Investigators Identify Patterns of Rare Germline Variants in 12 Cancer Types

A new study is taking a look at the inherited components of 12 cancer types. The study was published in the December 22, 2015 issue of Nature Communications and systematically analyzed 4,034 cases from The Cancer Genome Atlas cancer cases representing 12 cancer types. The investigators found that the frequency of rare germline truncations in 114 cancer susceptibility-associated genes varies widely.

The analysis suggests that rare germline truncations occurred in 4% of acute myeloid leukemia (AML), in 19% of ovarian cancer, and in a surprisingly high frequency in 11% of stomach cancer cases.

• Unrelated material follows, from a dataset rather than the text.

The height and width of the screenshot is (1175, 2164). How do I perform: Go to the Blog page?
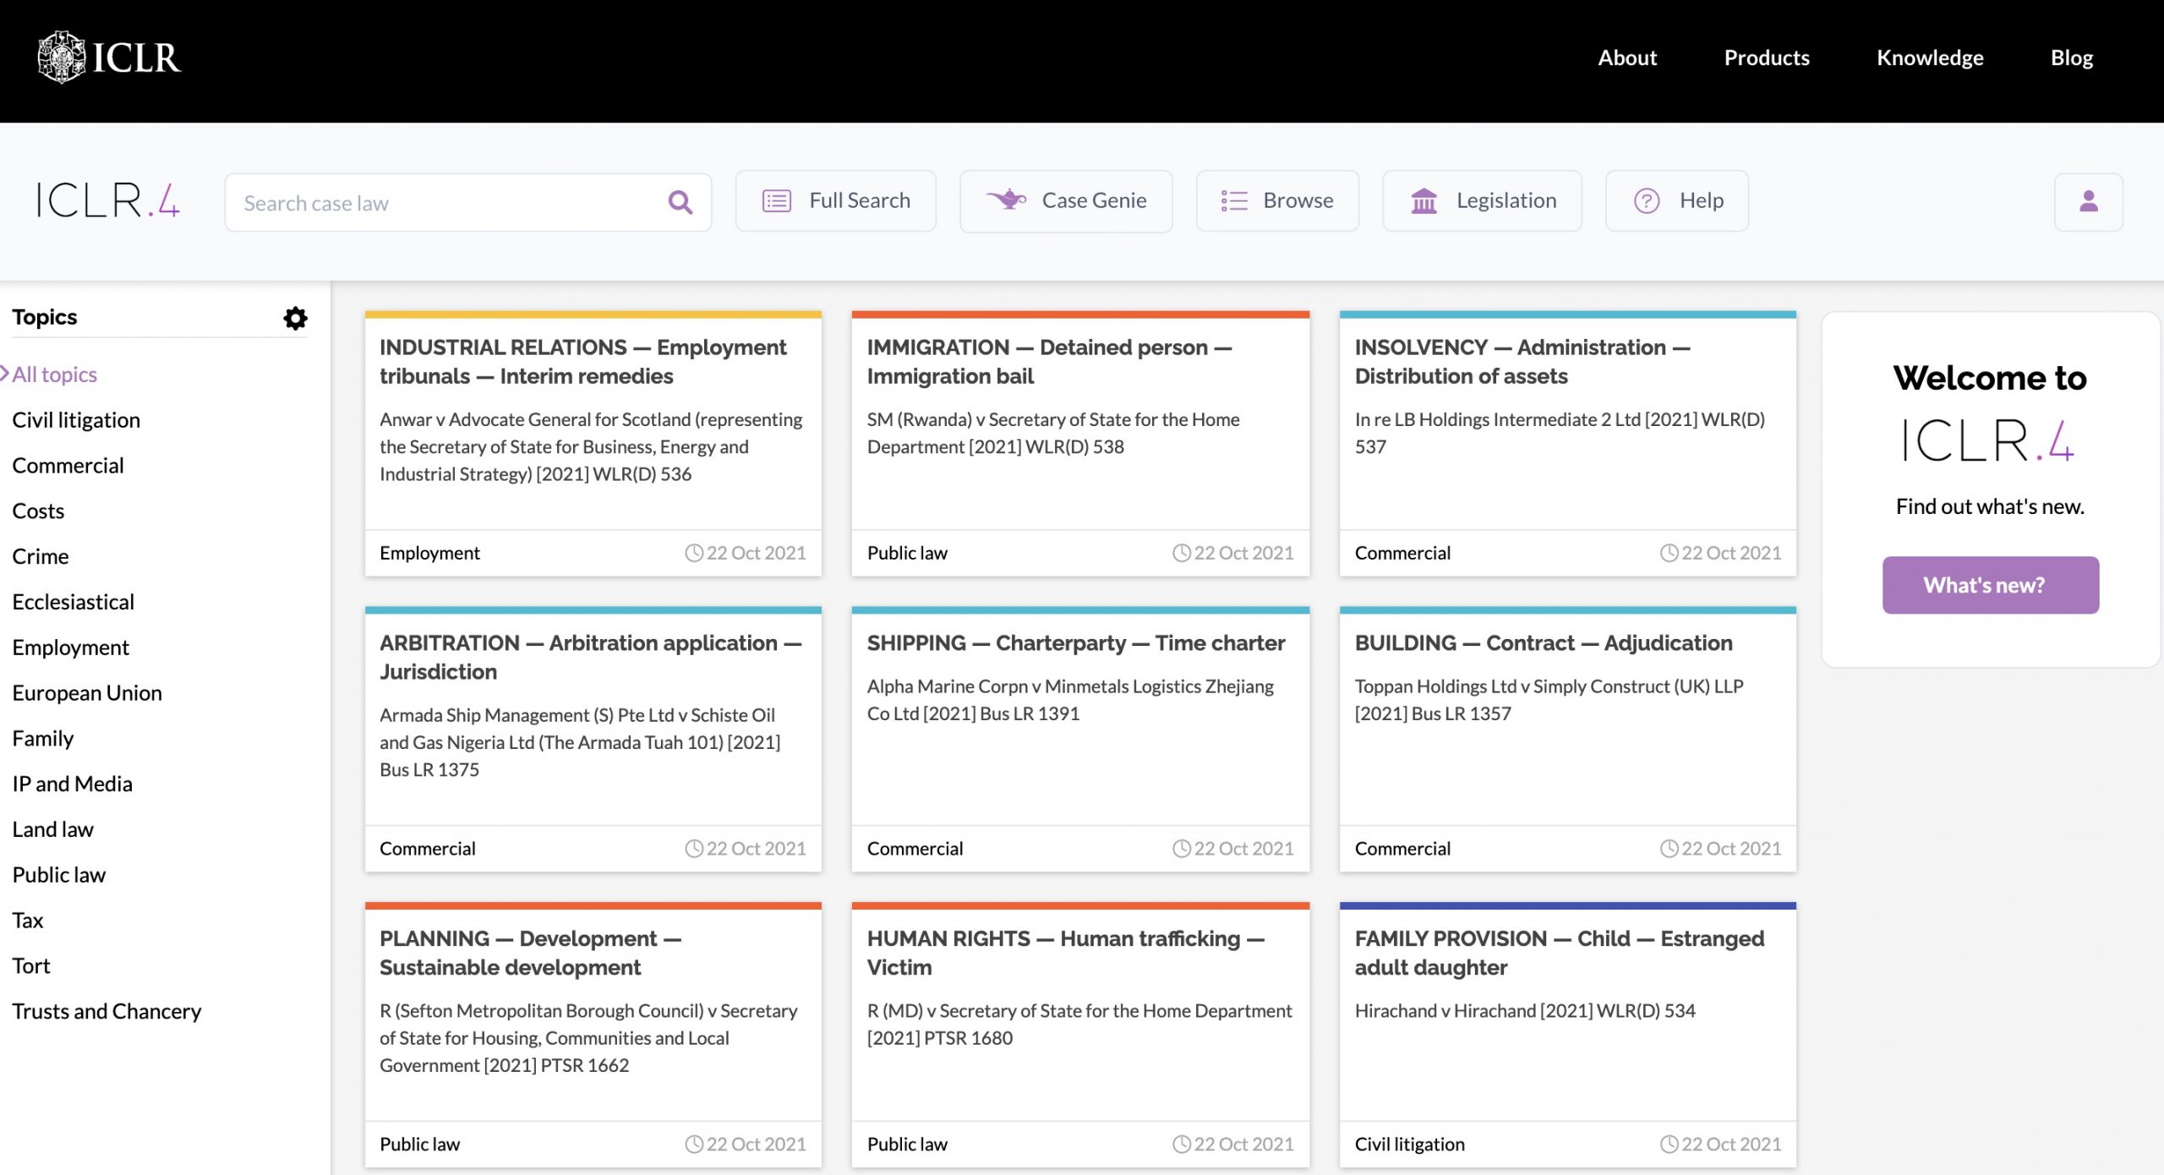2071,57
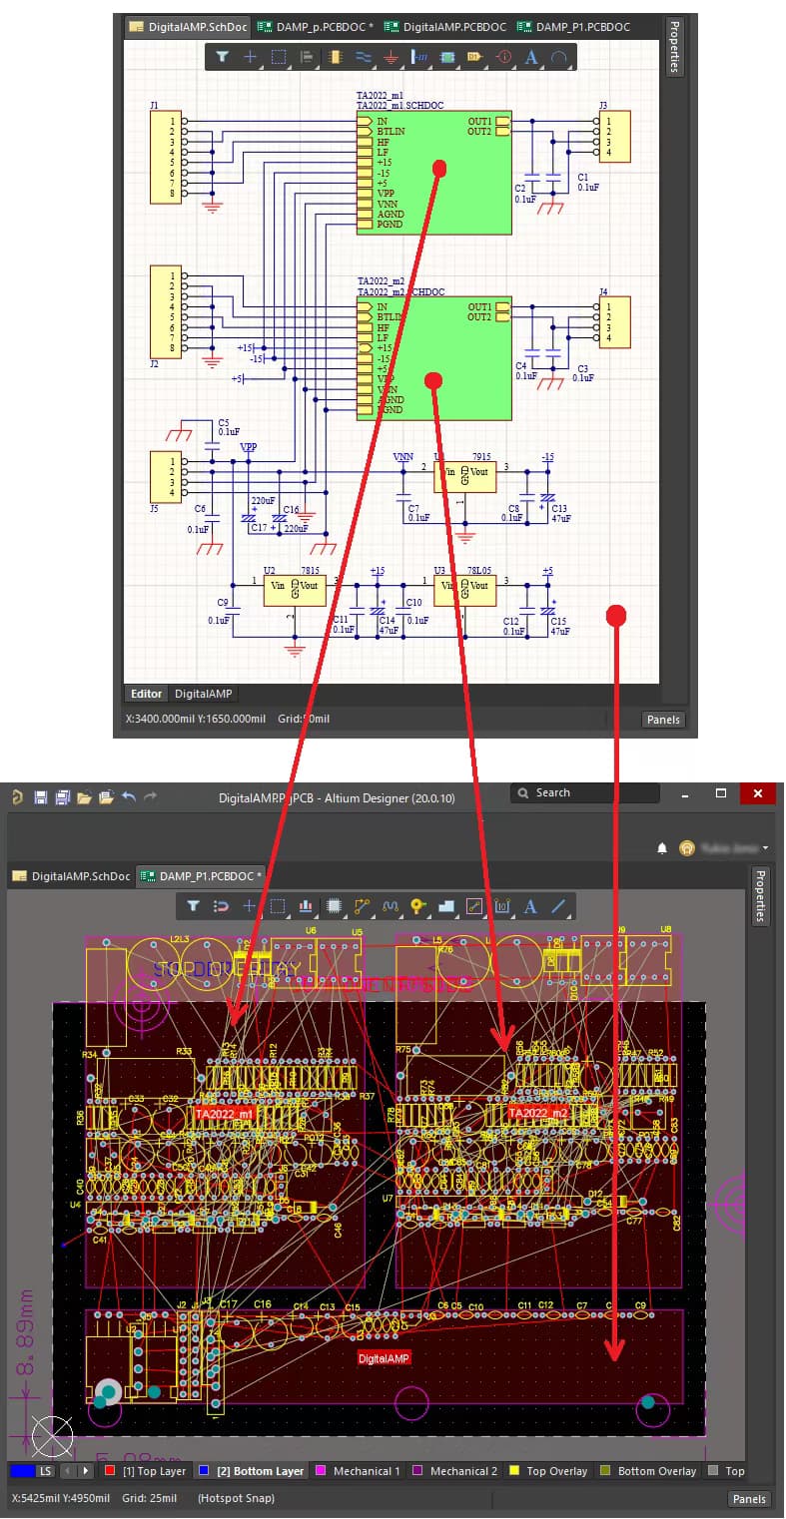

“In general, we have known that ovarian and breast cancers have a significant inherited component, and others, such as acute myeloid leukemia and lung cancer, have a much smaller inherited genetic contribution,” said senior author Li Ding, PhD, associate professor of medicine and assistant director of the McDonnell Genome Institute at Washington University, in a press release. “But this is the first time on a large scale that we’ve been able to pinpoint gene culprits or even the actual mutations responsible for cancer susceptibility.”

Dr. Ding and colleagues identified 13 cancer genes with significant enrichment of rare truncations. Some rare truncations associated with specific cancers included RAD51C in AML, PALB2 in stomach cancer and MSH6 in endometrial cancers. They also discovered there was significant tumor-specific loss of heterozygosity that occured in 9 genes (ATM, BAP1, BRCA1/2, BRIP1, FANCM, PALB2 and RAD51C/D).

The new information has implications for improving the accuracy of existing genetic tests for cancer risk and eventually expanding the available tests to include a wider variety of tumors. By examining germline mutations in tumors they found that it was not enough for the mutations simply to be present. The mutations needed to be enriched in the tumor. In 114 genes known to be associated with cancer, they found rare germline mutations in all 12 cancer types, but in varying frequencies depending on the type.

“We also found a significant number of germline truncations in the BRCA1 and BRCA2 genes present in tumor types other than breast cancer, including stomach and prostate cancers,” said Ding. “This suggests we should pay attention to the potential involvement of these two genes in other cancer types.”

Dr. Ding said among the patients with BRCA1 truncations in the germline, 90% had BRCA1 truncation enriched in the tumor, regardless of cancer type. However, Ding said more research is warranted to confirm these results before they can be used to advise patients making healthcare decisions.